Activity »
All lines from the one containing "Viewport: 1120px width, 413px" through the end of the material below are to be printed exactly, both ends included, minus pictures.

··· Input data

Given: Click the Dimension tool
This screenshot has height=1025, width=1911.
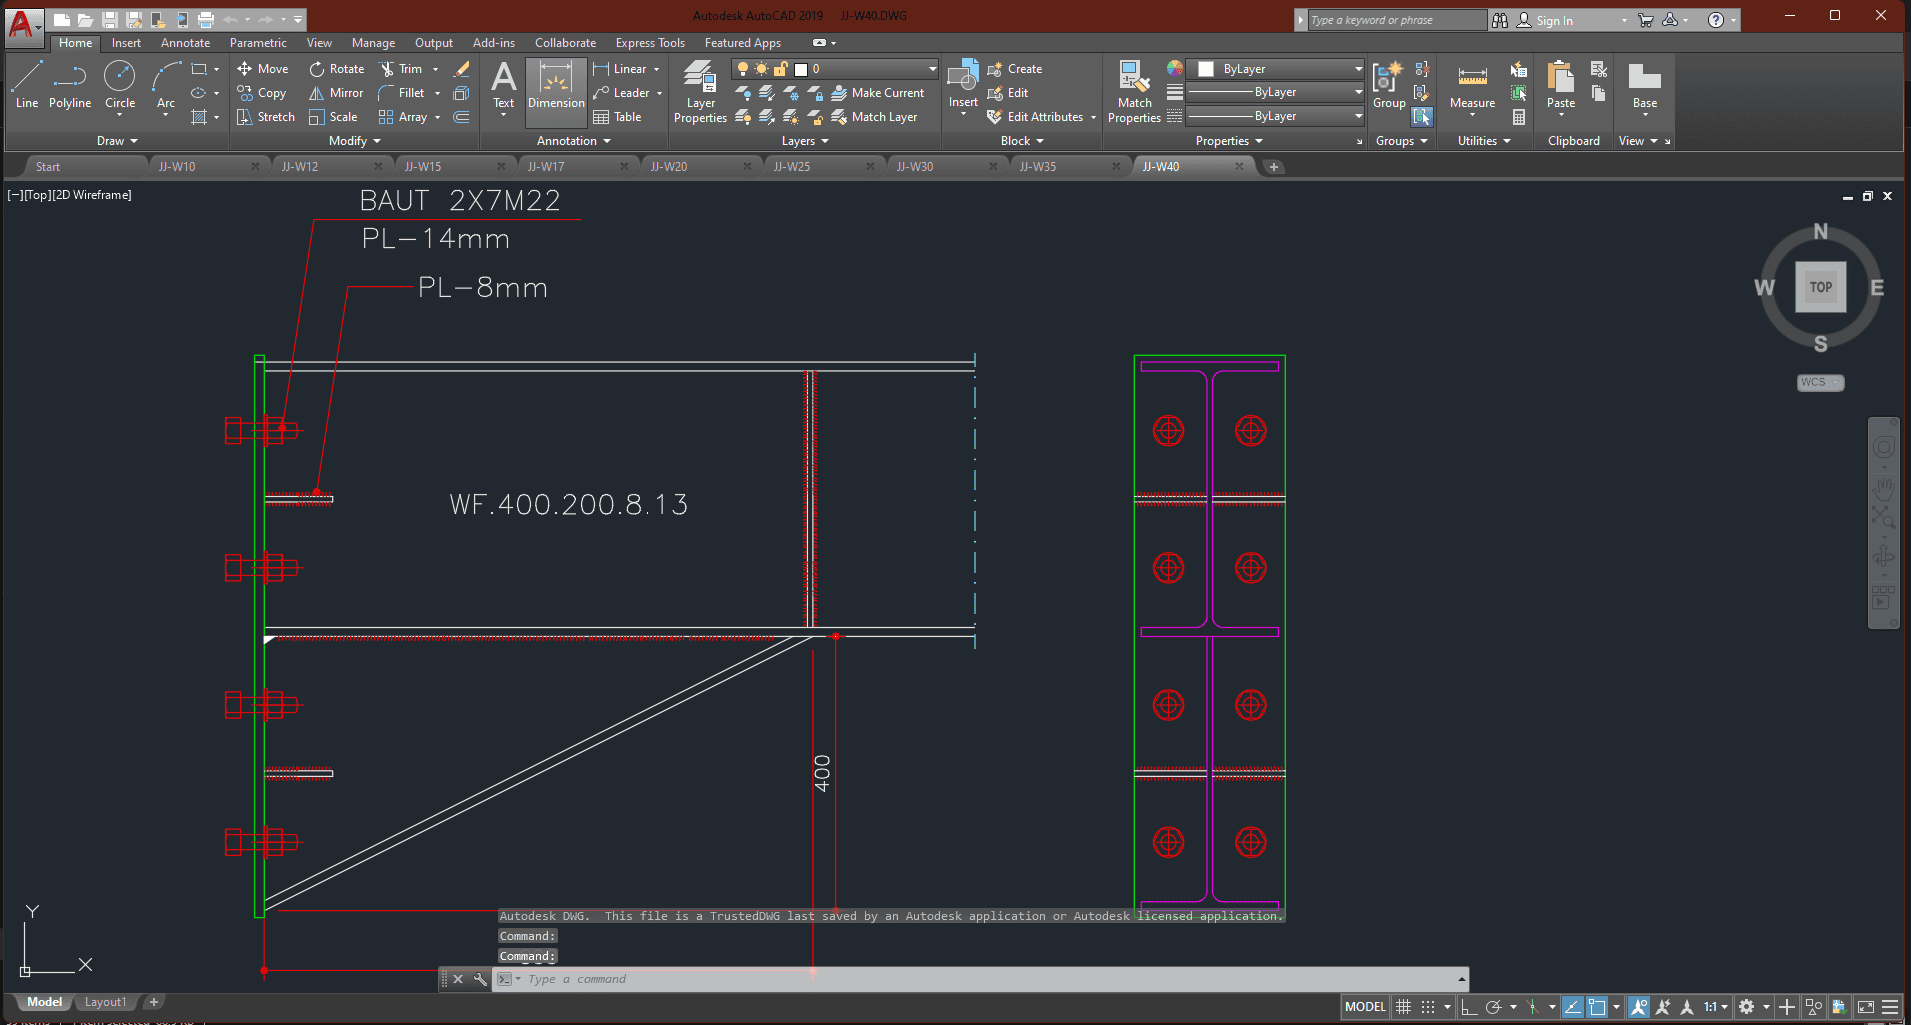Looking at the screenshot, I should pos(556,86).
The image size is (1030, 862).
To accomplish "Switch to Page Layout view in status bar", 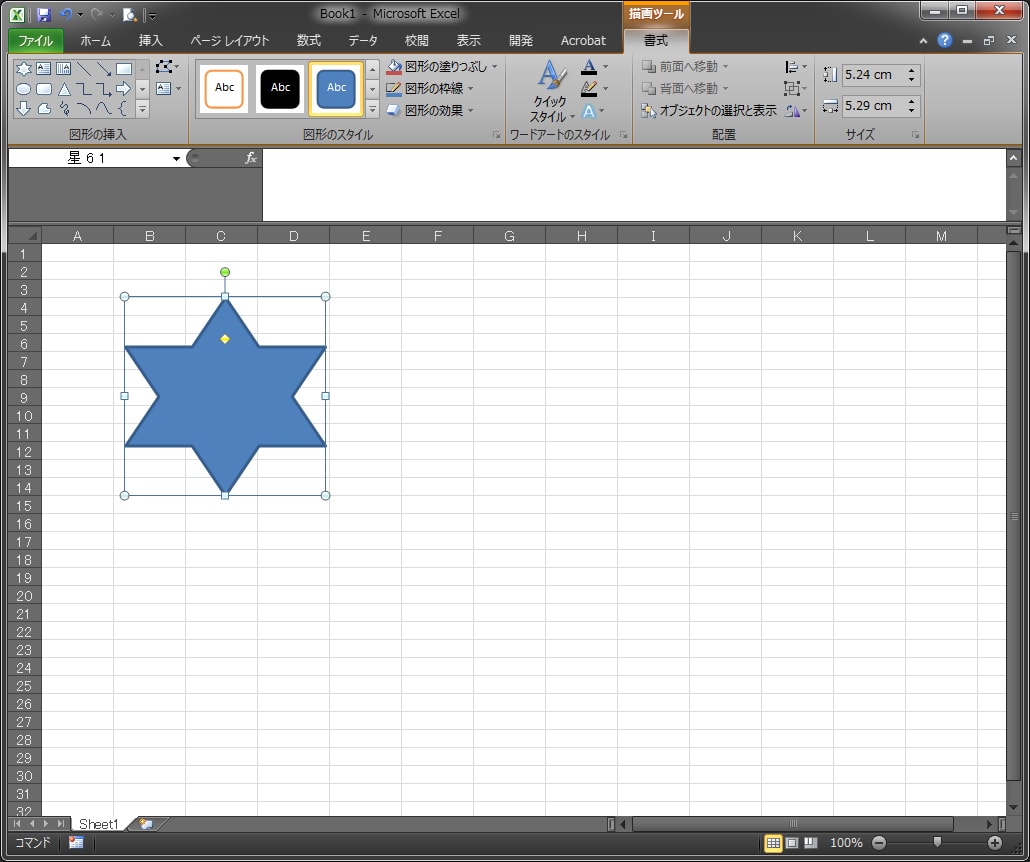I will tap(791, 843).
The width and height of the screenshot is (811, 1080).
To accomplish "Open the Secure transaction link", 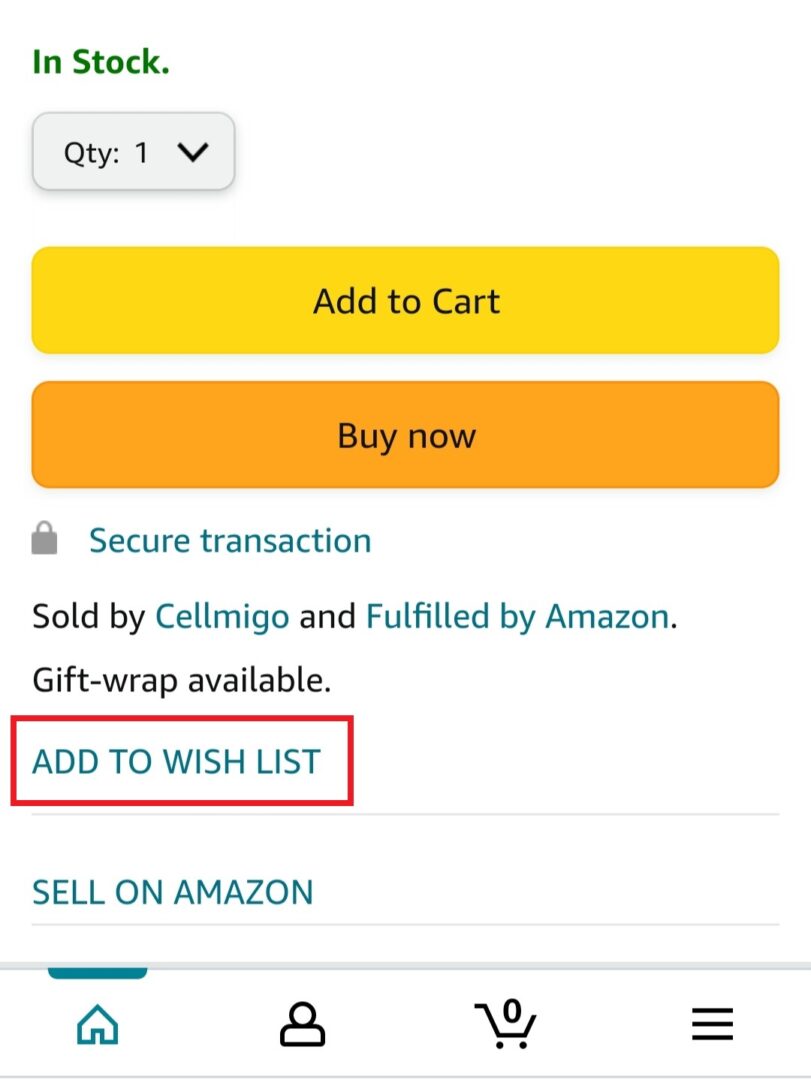I will (229, 540).
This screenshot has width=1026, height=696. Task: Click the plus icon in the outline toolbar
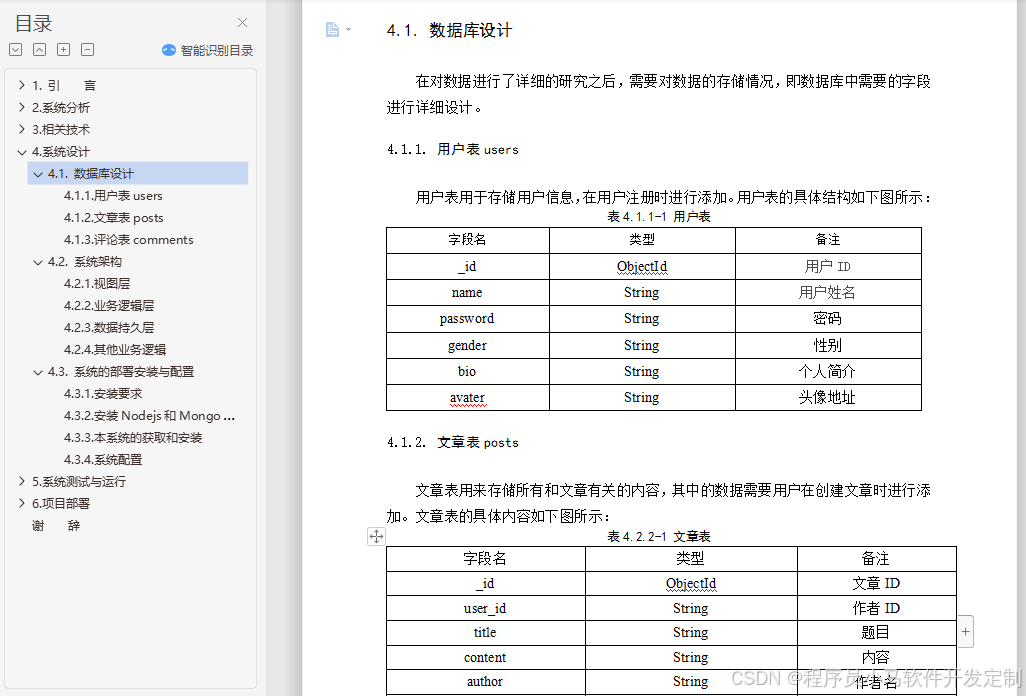point(63,48)
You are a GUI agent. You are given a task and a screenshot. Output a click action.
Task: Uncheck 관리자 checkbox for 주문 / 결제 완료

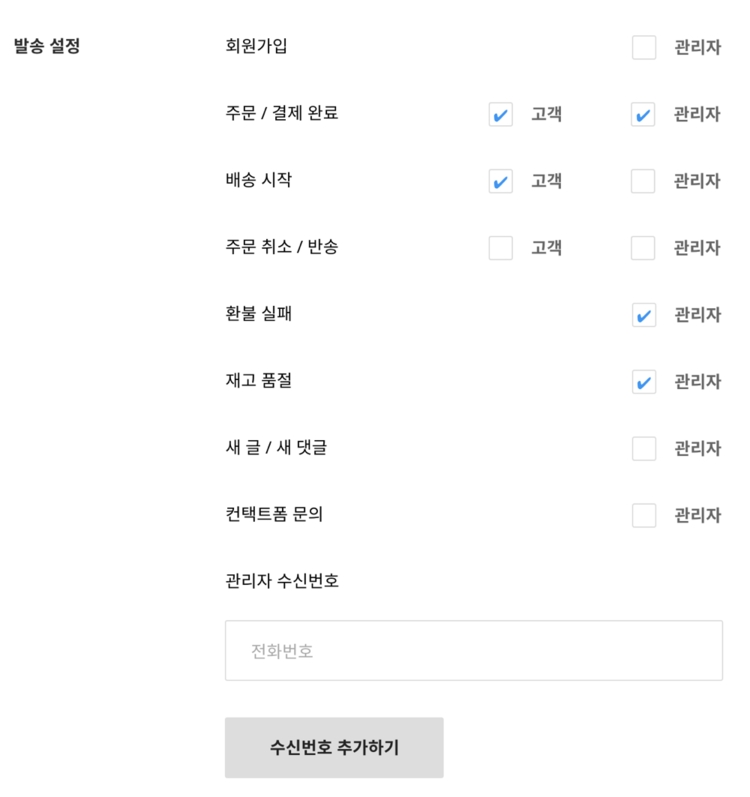644,114
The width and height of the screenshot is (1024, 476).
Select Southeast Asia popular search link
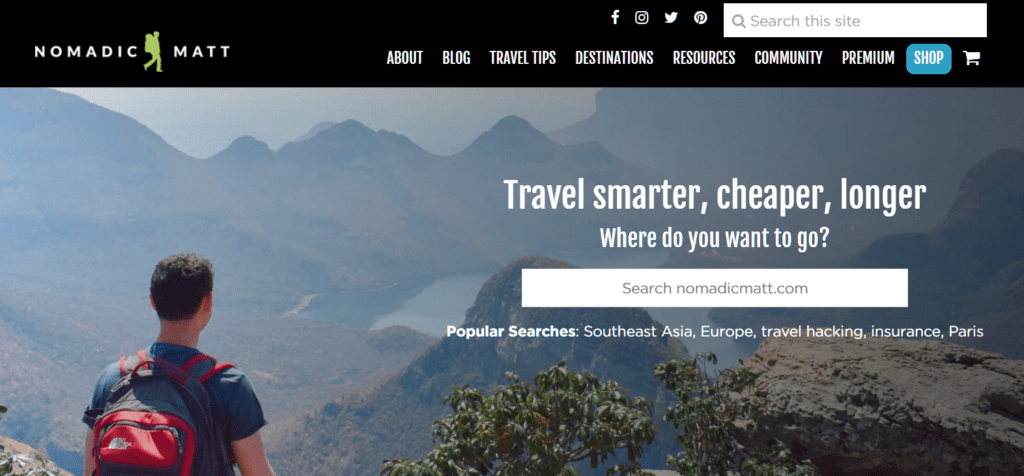639,332
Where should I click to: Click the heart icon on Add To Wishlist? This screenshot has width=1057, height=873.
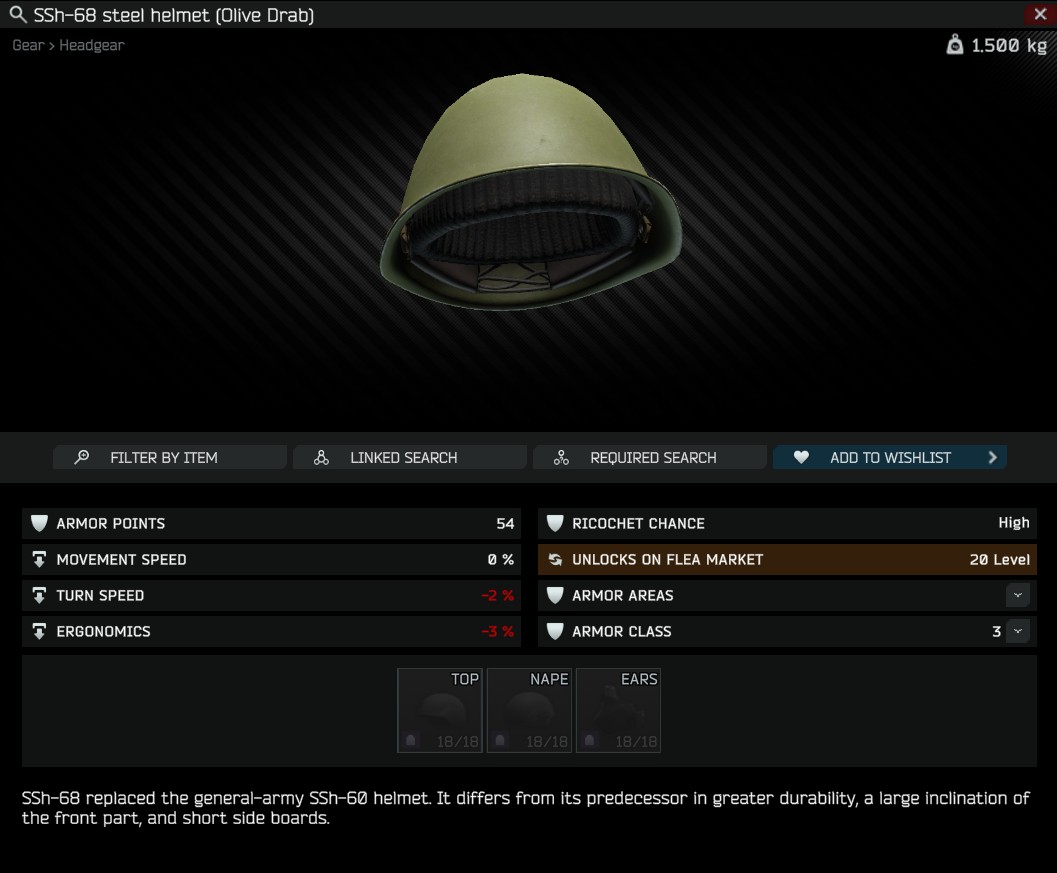pos(801,457)
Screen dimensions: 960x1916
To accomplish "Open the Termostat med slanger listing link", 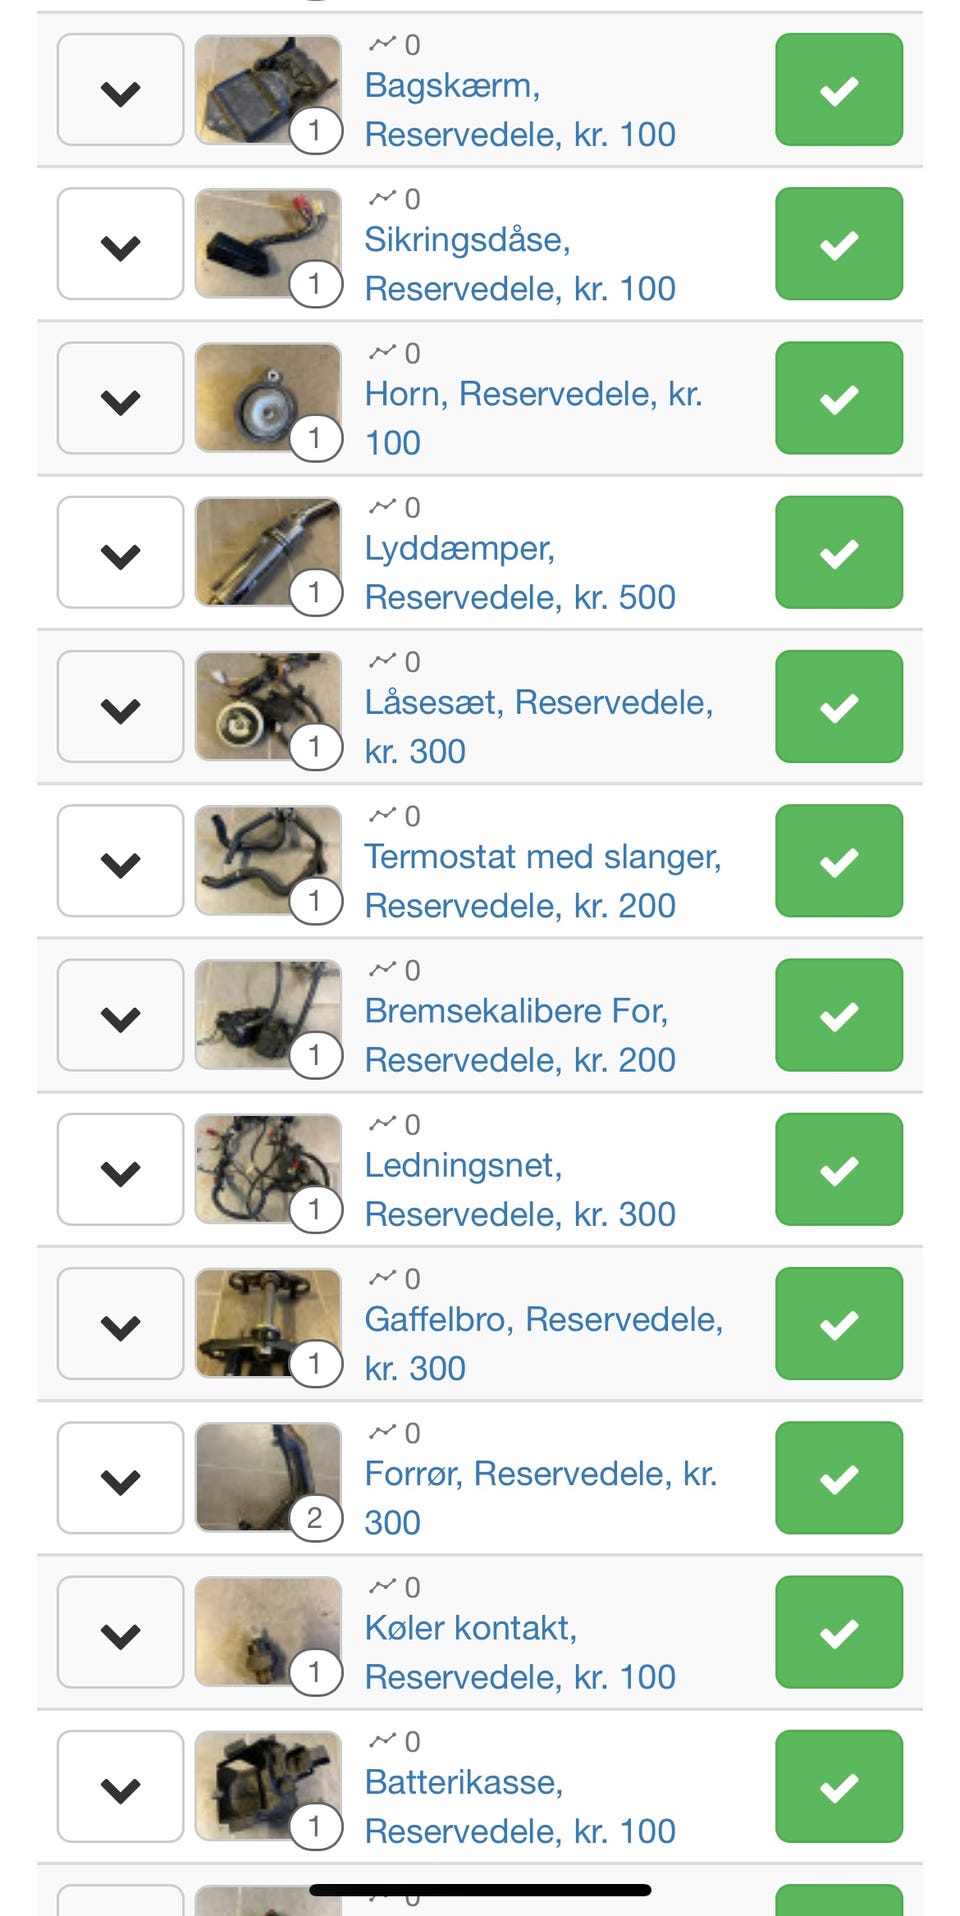I will pos(542,881).
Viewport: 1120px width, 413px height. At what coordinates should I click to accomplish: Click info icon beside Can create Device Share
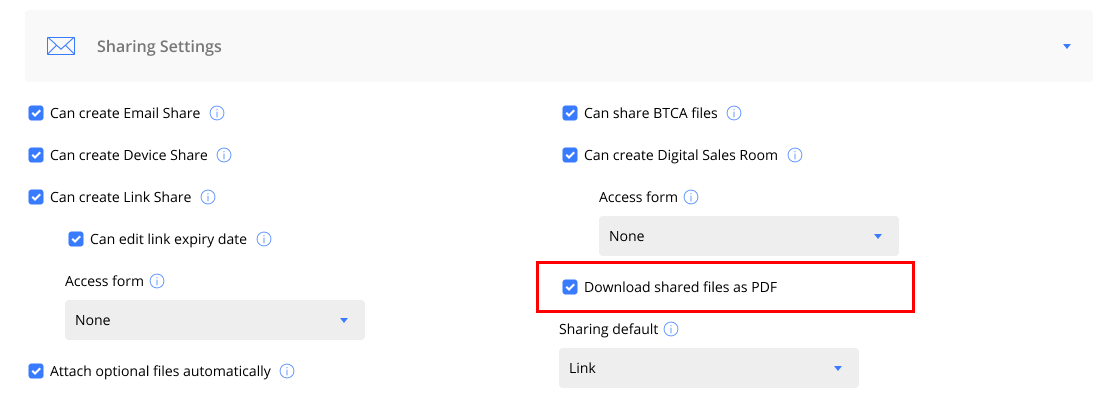(x=224, y=155)
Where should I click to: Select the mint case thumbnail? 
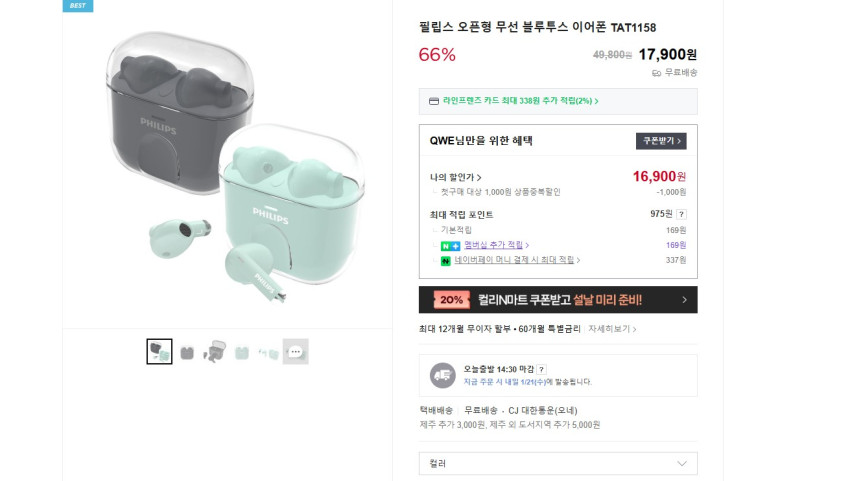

······

Answer »
Viewport: 1120px width, 413px height. At what coordinates should I click to accomplish: Click info icon beside Can create Device Share
(x=224, y=155)
Where should I click to: Select the mint case thumbnail? 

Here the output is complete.